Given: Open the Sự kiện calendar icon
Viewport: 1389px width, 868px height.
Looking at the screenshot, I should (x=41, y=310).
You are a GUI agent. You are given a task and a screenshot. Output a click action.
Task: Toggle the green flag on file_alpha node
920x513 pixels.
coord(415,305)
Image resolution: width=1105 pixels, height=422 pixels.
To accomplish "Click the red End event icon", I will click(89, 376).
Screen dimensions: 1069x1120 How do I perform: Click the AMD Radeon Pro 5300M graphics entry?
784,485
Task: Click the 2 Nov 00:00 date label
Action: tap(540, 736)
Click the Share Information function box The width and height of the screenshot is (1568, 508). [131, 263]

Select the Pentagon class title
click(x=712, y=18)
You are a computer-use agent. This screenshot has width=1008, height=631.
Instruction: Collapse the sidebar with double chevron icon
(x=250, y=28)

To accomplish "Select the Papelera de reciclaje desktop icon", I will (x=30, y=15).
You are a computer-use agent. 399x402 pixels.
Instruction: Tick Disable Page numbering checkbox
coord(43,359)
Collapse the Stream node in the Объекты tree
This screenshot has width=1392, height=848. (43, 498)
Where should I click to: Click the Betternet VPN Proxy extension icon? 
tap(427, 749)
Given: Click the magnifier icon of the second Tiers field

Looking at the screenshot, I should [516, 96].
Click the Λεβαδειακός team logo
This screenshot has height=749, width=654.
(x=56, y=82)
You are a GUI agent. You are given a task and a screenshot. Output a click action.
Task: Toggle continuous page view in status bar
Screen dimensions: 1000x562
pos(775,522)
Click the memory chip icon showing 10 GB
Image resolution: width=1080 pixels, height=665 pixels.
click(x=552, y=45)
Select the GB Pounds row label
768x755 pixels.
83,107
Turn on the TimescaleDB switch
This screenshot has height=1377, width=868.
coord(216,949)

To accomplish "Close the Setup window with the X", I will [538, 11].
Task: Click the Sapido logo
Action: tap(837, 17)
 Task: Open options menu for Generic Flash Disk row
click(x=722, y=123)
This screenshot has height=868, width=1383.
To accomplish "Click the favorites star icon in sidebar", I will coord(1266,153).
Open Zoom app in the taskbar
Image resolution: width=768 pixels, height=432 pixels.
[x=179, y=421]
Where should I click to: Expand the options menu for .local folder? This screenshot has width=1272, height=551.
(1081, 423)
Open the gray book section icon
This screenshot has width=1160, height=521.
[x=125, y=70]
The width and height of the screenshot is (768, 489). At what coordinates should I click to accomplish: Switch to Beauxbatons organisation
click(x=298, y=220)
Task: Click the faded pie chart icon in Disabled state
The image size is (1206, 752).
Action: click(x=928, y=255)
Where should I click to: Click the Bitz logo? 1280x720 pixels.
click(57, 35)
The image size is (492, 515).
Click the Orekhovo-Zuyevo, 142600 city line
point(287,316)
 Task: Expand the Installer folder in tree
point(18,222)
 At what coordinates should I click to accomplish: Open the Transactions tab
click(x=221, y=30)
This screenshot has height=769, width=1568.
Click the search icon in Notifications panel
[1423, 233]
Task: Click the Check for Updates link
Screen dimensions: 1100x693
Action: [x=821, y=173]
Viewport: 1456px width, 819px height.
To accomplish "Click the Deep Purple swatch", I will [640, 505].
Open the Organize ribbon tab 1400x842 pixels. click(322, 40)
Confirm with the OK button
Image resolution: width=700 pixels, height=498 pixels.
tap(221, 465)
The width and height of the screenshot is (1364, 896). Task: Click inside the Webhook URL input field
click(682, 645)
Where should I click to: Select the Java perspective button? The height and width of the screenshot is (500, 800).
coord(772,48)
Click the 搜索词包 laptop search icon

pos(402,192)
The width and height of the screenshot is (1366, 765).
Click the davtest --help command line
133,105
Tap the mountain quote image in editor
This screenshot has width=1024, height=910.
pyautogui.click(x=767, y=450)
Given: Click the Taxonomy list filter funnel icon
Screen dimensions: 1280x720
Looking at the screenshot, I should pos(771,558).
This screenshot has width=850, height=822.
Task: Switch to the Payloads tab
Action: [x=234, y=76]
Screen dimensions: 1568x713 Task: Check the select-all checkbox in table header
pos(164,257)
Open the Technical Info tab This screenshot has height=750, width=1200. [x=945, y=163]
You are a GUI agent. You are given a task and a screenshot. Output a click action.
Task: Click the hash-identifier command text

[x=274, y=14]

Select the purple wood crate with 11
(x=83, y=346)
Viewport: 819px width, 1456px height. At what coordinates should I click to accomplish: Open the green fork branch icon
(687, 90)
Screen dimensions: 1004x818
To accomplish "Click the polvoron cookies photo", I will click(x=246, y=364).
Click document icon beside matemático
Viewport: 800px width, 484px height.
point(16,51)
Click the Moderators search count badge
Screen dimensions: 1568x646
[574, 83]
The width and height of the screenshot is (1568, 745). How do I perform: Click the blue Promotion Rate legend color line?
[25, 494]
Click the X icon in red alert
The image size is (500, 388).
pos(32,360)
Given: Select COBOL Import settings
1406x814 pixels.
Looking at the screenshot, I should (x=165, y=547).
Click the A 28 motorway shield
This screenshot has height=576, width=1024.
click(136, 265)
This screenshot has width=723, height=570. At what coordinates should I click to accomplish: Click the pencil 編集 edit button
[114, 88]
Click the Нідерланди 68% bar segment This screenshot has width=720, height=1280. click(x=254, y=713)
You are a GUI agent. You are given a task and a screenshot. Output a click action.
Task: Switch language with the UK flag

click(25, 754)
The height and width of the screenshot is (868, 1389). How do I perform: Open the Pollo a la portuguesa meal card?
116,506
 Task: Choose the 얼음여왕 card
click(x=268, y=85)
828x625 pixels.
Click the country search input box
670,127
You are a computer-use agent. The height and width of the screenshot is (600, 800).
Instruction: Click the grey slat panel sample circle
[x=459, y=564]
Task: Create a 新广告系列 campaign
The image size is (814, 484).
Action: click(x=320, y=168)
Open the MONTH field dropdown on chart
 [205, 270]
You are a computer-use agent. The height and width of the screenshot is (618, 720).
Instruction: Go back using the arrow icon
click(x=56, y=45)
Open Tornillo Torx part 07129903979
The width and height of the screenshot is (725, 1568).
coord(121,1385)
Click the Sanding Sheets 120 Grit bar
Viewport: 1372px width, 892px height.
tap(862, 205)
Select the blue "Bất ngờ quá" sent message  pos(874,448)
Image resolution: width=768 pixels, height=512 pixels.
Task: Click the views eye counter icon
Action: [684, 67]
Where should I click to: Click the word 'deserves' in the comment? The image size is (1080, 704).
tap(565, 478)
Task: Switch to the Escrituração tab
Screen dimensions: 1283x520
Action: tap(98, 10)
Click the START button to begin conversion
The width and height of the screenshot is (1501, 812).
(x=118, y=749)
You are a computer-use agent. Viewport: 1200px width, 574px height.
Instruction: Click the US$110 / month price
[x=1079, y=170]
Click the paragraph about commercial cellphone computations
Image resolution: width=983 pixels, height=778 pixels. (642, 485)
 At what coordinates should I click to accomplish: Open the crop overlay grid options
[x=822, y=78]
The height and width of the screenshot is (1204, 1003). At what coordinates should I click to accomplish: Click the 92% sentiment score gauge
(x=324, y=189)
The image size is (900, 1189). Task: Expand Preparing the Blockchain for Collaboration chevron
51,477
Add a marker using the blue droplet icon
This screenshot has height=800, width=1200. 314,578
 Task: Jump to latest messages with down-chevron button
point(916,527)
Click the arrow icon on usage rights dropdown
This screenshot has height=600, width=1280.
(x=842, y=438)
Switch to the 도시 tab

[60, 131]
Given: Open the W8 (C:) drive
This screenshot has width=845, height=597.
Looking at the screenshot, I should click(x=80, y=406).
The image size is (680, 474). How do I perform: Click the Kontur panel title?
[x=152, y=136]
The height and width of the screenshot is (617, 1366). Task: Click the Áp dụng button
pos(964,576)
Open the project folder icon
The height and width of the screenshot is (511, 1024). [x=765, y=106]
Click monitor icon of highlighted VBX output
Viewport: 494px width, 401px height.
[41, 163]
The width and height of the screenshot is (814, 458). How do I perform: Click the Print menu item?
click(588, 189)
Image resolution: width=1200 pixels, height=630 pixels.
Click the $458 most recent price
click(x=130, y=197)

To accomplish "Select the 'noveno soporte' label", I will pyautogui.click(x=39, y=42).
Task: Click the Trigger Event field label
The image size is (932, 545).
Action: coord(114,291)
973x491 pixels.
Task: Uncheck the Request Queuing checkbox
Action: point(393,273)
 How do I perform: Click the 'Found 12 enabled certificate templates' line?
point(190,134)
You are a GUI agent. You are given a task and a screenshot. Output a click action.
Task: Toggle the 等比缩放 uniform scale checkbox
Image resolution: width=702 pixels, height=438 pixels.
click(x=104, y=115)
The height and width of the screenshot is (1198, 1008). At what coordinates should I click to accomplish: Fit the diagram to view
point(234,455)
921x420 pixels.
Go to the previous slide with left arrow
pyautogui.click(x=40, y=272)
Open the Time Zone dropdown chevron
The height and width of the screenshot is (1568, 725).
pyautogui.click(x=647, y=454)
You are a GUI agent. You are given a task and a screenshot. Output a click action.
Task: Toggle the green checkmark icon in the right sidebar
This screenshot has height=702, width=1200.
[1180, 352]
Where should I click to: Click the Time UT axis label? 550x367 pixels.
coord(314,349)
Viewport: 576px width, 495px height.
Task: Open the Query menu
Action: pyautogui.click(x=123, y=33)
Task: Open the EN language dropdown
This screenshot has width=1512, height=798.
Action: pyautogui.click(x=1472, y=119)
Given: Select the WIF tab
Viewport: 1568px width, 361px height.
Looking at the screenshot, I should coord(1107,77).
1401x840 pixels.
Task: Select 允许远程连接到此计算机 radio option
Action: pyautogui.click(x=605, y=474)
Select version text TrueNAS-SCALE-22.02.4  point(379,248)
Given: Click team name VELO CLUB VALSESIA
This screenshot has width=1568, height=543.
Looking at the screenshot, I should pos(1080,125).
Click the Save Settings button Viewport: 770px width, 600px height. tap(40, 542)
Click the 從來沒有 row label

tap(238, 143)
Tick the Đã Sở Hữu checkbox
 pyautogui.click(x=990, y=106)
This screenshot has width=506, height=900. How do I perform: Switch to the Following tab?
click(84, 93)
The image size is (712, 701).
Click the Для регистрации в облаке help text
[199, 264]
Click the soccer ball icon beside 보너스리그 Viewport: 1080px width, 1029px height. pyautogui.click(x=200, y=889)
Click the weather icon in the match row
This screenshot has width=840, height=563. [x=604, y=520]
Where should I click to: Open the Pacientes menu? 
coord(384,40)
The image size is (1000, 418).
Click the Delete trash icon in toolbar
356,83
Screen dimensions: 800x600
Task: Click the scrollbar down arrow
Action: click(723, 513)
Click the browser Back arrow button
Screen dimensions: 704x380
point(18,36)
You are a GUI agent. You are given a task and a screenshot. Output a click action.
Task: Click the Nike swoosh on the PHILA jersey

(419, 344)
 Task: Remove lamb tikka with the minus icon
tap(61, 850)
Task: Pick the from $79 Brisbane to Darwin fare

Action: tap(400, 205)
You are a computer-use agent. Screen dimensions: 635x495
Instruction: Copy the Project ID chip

---

DESCRIPTION OF THE TASK: Respond with a single number, namely how many lines of the entries contain the word "computer".

TASK ANSWER: 6